Entries for locating words and elements:
::::::::::

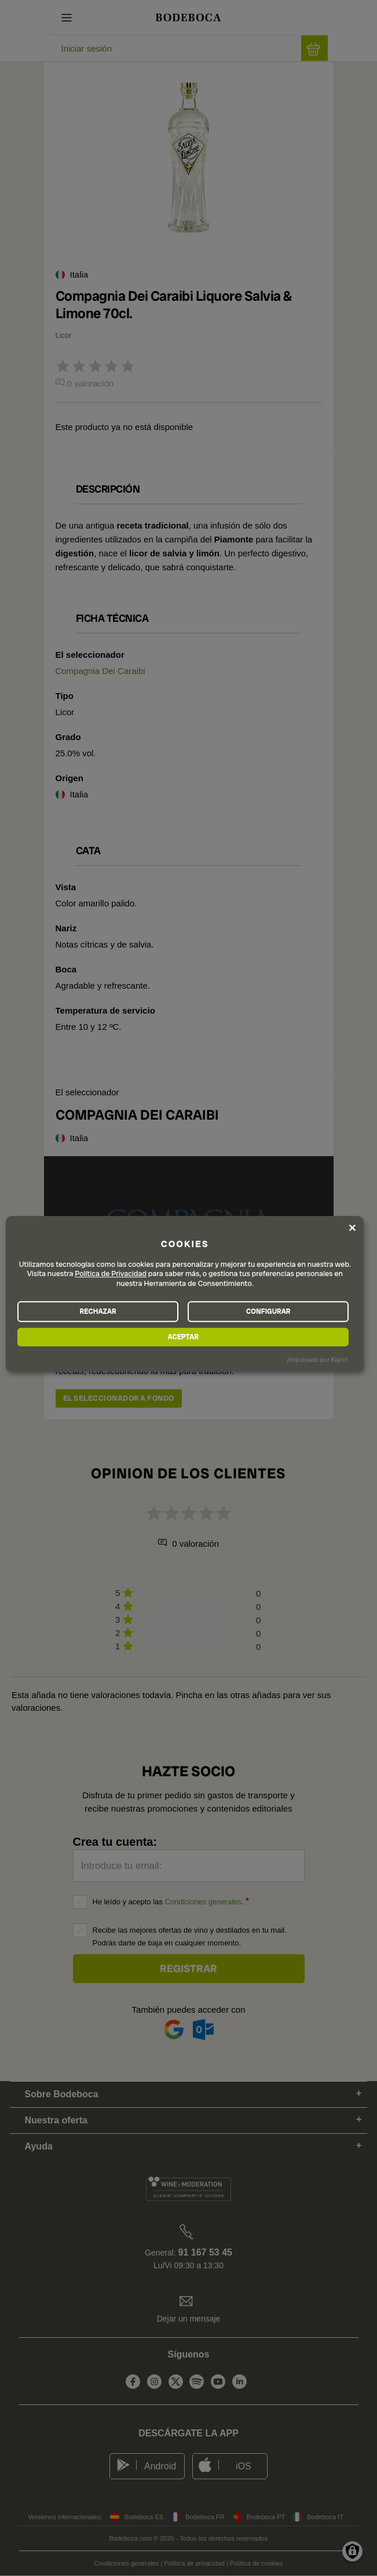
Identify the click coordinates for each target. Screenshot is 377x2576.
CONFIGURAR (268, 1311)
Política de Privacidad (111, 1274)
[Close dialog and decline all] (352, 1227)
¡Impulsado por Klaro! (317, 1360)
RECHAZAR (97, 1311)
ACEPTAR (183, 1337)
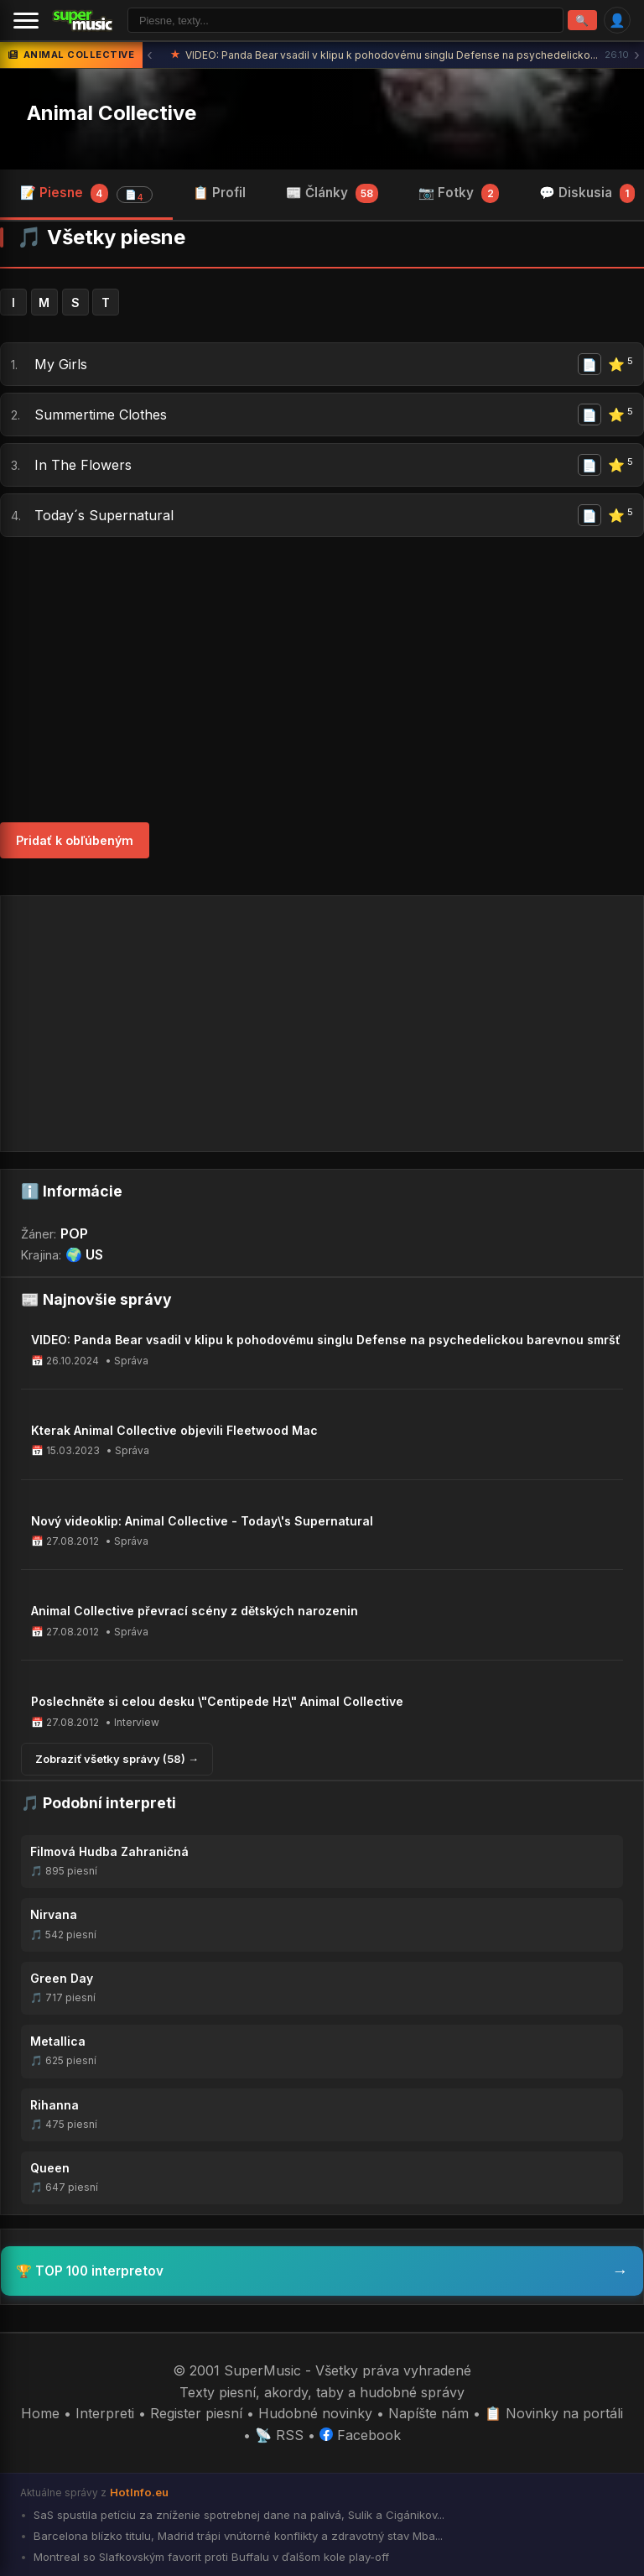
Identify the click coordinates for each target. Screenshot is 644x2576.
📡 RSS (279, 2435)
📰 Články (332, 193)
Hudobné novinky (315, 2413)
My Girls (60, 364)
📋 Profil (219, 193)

::::::::::

Set exercise:
Write out all of the rows above again, requests included, and shift every coordinate in the answers by -67. Leave the pictures out.

Exercise output:
Identify the click coordinates for each target. Screenshot is 377x2576.
CONFIGURAR (201, 1244)
Política de Privacidad (44, 1207)
[Close dialog and decline all] (285, 1160)
¡Impulsado por Klaro! (250, 1293)
RECHAZAR (30, 1244)
ACEPTAR (116, 1270)
Identify the click coordinates for each target. Screenshot is 644x2576.
📡 RSS (212, 2368)
📰 Články (265, 126)
Hudobné novinky (248, 2346)
My Girls (-7, 297)
📋 Profil (152, 126)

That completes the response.